COMPITO DA SVOLGERE
Riscrivi queste voci scambiando "Motion Blur" con "Depth of Field" e lasciando invariato tutto il resto. Per favore, ometti le immagini dalla risposta.

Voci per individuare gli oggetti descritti
------------------------------------------------------------

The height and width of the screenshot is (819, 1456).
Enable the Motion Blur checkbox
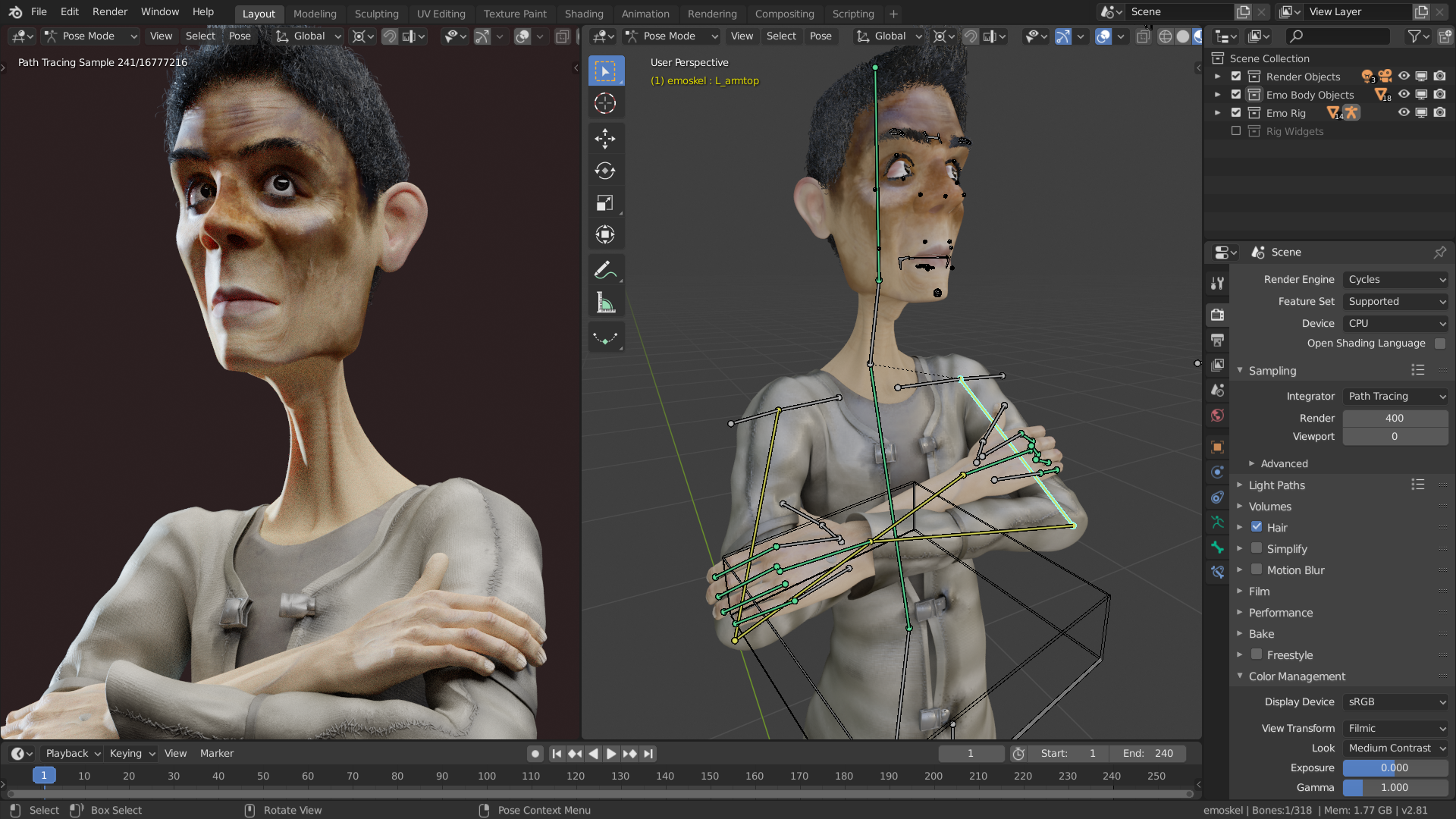pos(1257,570)
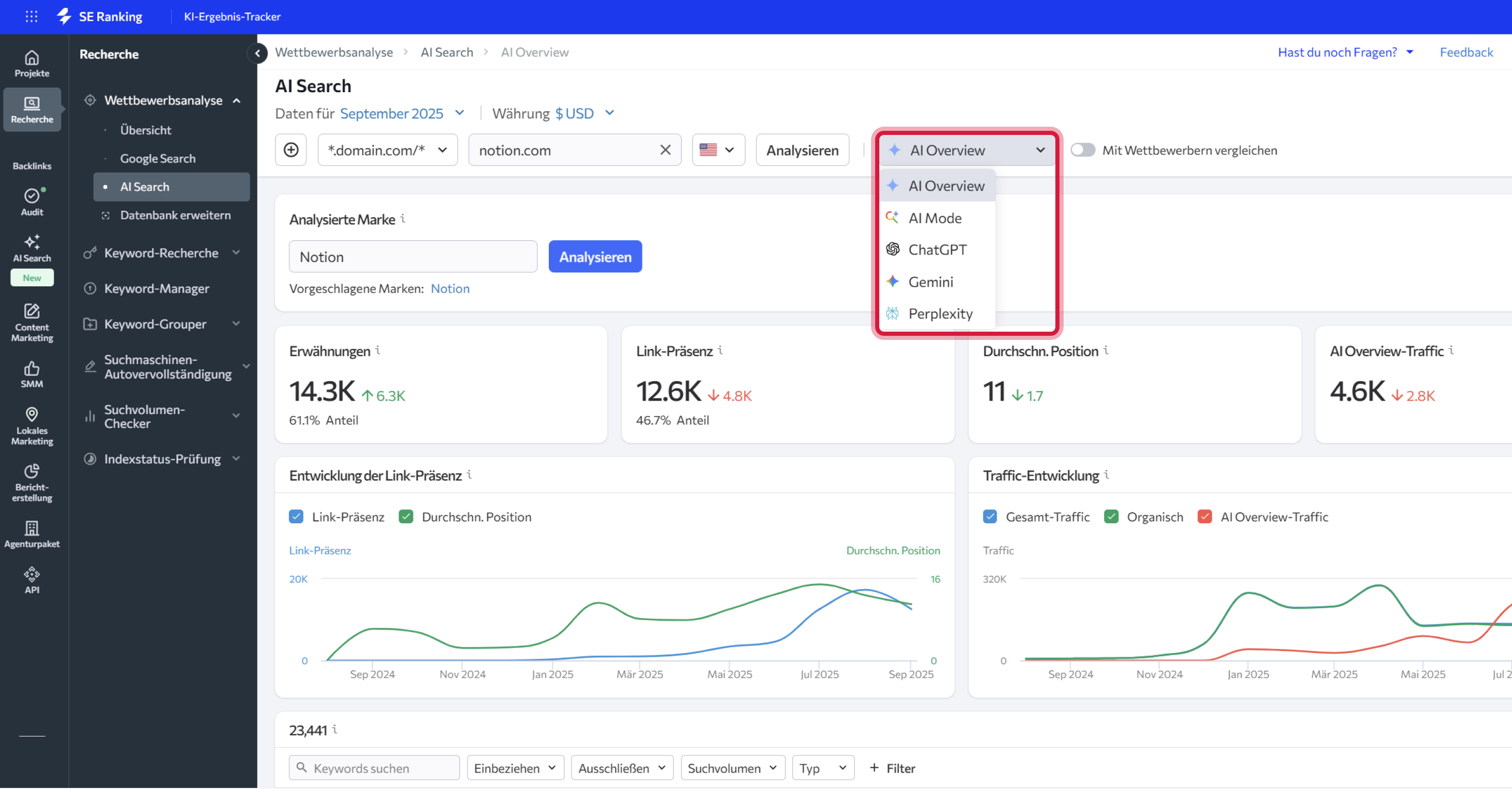
Task: Clear the notion.com domain field
Action: (665, 150)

------------------------------------------------------------

RISULTATO DELL'ESERCIZIO
The height and width of the screenshot is (819, 1456).
Enable the Depth of Field checkbox
pos(1257,570)
Task: Clear the notion.com domain field
Action: (665, 150)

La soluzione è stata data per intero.